**RECORDS FOR THIS EXERCISE**

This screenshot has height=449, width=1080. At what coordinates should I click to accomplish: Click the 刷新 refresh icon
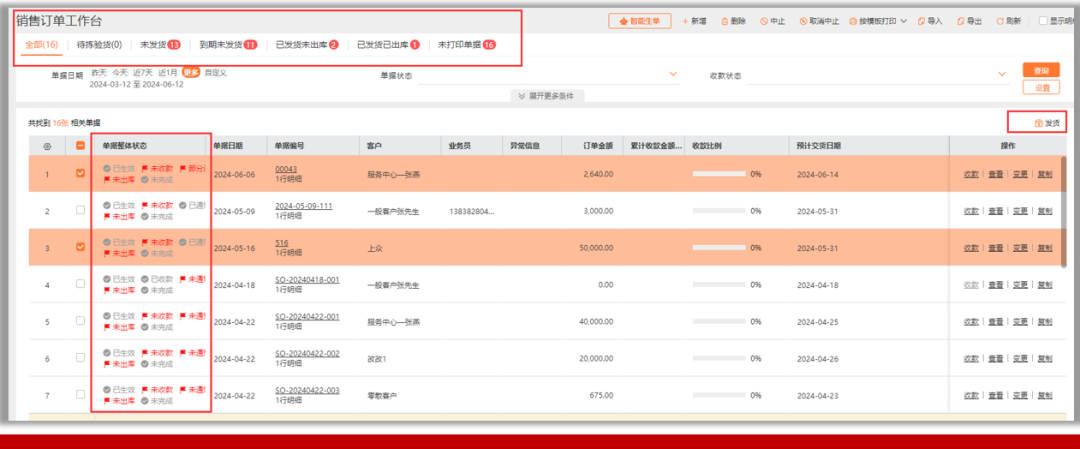(1000, 21)
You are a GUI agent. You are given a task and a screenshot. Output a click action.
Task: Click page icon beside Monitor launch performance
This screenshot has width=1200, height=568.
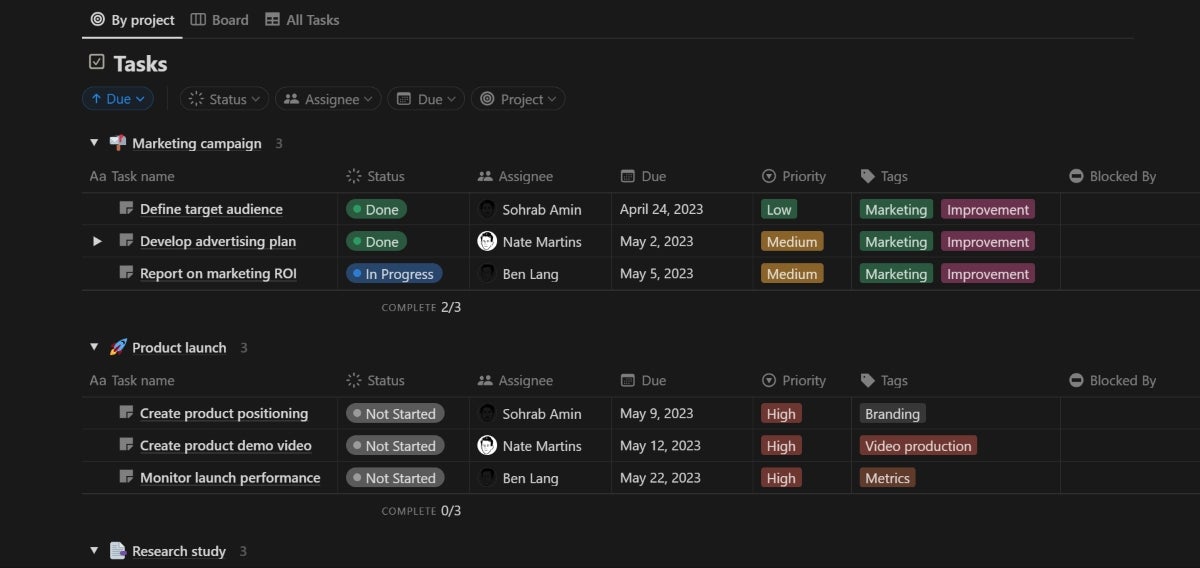click(126, 477)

**DIRECTION**
Rescale the listing above: write out all its lines again, requests included, and multiply each click coordinate in the answers by 1.3, rounding to whole numbers with halves rounded up. Leave the pictures out.

**EXERCISE RESPONSE**
This screenshot has height=449, width=1080. At what coordinates should I click to accomplish: Click the 刷新 refresh icon
(1300, 27)
You are a GUI agent. You are given a task and a screenshot. Output a click action.
Task: Click page icon beside Monitor launch performance
This screenshot has width=1200, height=568.
click(164, 620)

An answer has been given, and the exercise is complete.